Le futur du livre est l’objet de nombreuses discussions dernièrement. Certains en parlent avec des chiffres. D’autres avec humour.
En 2020, tous les livres seront interactifs et plurimédias.
On y trouvera de la musique, des images en 3D et des vidéos en streaming. Ils seront enrichis par différentes applications : site de réseau social, site de rencontres en ligne et géolocalisation (des alertes vous seront envoyées quand un habitant de votre ville achète le même livre que vous). Bref, le livre comportera tout et n’importe quoi, et surtout ce qui est inutile. Les auteurs feront leur propre promotion, les lecteurs seront responsables de leur distribution. La sagesse populaire sera chargée de la publication, et la main invisible du marché sera la plume qui écrit les livres. Il y aura deux catégories d’écrivains : les « résauteurs » et les électrons « livres ».
En 2030, tous les livres seront écrits de manière collaborative, à partir des nuages de tags.

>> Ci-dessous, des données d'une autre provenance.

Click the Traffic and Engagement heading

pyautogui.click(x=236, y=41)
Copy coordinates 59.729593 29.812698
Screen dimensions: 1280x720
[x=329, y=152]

Les romanciers commenceront par créer leurs personnages sous forme de figurines en vynil. Si celles-ci font le buzz, ce sont les fans qui écriront le roman tous ensemble. Quand vous lirez le livre, des caméras thermiques mesureront vos signaux physiologiques (vos battements de cil, votre fréquence cardiaque et les contractions des muscles de votre visage). Ceux-ci permettront de déterminer quel tour vous souhaitez que l’intrigue prenne. Le livre vous fera la lecture. Vous pourrez aussi choisir l’apparence physique des personnages, leur tirer dessus ou… tirer un cyber-coup avec eux. Si un romancier est découvert après sa mort, ses figurines en vynil deviendront peut-être des objets collector.
En 2040, les auteurs seront comme des Tamagotchis.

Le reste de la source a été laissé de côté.